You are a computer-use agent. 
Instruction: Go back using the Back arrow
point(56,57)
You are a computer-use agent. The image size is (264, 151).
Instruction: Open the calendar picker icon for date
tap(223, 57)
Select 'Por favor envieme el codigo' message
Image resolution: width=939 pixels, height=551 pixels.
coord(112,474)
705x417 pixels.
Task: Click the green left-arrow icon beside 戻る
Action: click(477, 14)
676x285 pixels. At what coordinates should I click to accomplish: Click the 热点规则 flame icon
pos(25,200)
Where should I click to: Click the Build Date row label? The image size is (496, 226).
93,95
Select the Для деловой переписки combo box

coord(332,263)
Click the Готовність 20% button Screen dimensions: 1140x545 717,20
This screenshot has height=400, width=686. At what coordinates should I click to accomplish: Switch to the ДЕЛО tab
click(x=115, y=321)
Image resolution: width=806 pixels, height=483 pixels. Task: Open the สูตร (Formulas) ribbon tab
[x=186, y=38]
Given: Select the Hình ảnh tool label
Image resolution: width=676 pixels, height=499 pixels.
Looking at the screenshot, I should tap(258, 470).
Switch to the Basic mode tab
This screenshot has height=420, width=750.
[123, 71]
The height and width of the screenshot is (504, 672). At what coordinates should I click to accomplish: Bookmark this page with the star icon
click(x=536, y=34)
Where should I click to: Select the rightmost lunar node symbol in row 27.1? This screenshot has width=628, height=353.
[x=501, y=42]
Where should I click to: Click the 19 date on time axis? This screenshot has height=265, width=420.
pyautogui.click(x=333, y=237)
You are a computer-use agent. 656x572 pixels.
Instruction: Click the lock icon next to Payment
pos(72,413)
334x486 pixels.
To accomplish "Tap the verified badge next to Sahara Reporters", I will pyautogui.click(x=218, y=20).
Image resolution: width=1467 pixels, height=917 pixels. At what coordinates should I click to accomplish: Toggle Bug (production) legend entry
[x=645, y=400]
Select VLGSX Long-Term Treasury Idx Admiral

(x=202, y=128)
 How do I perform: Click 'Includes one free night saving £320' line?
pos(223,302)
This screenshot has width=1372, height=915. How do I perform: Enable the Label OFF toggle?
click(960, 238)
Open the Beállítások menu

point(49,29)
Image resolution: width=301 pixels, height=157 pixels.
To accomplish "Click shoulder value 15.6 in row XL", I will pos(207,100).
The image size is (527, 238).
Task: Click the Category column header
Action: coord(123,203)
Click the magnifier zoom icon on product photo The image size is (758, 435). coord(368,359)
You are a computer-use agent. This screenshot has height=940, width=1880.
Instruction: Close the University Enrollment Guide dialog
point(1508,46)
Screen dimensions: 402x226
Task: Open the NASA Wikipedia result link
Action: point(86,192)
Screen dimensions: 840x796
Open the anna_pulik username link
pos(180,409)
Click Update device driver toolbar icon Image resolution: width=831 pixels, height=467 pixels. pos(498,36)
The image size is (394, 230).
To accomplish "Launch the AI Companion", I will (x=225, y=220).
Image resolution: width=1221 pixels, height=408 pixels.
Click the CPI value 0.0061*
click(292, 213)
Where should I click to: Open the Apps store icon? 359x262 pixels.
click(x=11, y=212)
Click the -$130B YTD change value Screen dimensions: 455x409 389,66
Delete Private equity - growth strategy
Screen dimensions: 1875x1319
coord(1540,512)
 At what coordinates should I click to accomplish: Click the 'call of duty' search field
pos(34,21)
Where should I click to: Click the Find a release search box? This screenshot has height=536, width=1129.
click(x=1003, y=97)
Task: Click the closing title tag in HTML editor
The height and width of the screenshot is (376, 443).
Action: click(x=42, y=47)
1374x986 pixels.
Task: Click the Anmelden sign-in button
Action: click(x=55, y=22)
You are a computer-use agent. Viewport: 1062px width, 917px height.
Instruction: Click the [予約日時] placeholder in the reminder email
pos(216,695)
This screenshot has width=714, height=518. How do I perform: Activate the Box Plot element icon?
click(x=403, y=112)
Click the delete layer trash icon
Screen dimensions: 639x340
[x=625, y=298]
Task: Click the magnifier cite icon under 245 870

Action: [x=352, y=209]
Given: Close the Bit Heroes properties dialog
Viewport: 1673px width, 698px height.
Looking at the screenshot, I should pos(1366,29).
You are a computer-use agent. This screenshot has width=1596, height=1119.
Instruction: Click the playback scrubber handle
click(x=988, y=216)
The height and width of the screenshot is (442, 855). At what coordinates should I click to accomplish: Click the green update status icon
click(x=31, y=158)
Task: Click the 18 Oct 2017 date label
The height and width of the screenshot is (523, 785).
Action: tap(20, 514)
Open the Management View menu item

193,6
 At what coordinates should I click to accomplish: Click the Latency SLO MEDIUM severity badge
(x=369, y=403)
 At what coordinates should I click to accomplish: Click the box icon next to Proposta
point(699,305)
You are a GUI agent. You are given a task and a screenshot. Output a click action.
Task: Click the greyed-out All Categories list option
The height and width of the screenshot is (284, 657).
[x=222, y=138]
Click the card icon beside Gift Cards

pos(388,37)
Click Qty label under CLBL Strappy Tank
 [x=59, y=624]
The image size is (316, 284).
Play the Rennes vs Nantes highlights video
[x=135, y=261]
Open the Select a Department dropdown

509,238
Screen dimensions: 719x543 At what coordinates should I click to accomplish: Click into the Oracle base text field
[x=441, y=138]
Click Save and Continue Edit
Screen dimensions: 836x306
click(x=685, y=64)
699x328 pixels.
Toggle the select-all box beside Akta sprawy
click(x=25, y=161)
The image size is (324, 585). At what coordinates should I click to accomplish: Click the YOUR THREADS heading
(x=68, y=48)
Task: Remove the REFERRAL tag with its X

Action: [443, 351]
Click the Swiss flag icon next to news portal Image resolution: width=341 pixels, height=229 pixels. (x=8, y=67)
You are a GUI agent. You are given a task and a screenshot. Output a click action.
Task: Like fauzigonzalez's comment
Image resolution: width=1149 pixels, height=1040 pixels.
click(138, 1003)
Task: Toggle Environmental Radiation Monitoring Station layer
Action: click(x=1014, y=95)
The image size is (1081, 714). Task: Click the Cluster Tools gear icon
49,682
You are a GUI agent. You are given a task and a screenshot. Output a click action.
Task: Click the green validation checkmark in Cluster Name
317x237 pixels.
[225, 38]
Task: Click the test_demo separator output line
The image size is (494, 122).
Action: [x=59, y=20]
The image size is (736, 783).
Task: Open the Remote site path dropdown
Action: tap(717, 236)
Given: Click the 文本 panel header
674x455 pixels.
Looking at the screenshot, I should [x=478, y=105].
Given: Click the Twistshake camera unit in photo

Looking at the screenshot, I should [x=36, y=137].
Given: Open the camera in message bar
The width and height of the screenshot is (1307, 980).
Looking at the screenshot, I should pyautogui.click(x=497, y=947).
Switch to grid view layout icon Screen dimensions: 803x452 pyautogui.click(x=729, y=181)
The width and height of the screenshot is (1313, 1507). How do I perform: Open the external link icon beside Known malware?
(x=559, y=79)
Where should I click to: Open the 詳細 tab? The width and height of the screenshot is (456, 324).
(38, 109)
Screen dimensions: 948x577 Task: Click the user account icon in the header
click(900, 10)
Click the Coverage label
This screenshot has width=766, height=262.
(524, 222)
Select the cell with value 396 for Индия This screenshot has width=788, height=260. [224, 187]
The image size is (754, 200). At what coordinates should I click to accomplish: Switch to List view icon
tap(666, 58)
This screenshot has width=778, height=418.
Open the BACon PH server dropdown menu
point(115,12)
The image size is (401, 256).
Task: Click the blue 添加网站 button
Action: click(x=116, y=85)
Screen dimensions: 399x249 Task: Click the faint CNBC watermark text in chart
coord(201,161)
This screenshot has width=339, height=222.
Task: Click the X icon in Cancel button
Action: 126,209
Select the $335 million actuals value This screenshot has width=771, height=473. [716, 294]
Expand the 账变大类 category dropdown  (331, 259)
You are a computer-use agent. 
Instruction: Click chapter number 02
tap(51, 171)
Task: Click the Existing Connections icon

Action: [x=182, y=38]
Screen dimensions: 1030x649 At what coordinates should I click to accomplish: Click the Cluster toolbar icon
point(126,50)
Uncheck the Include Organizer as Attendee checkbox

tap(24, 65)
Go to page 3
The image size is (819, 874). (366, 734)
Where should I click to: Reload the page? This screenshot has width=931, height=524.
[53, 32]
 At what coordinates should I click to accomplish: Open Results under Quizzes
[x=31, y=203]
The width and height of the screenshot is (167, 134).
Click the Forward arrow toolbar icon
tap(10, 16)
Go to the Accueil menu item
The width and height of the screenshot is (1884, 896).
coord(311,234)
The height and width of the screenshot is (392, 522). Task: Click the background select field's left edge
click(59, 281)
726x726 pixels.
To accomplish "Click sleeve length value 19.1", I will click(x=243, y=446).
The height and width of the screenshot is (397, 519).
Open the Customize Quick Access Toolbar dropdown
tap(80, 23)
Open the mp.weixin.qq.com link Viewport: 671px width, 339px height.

★ ★ ★ ★ ★

Work to be completed:
Check the data above line by line for the word "agent". State only how many lines contain it.

Your solution:
10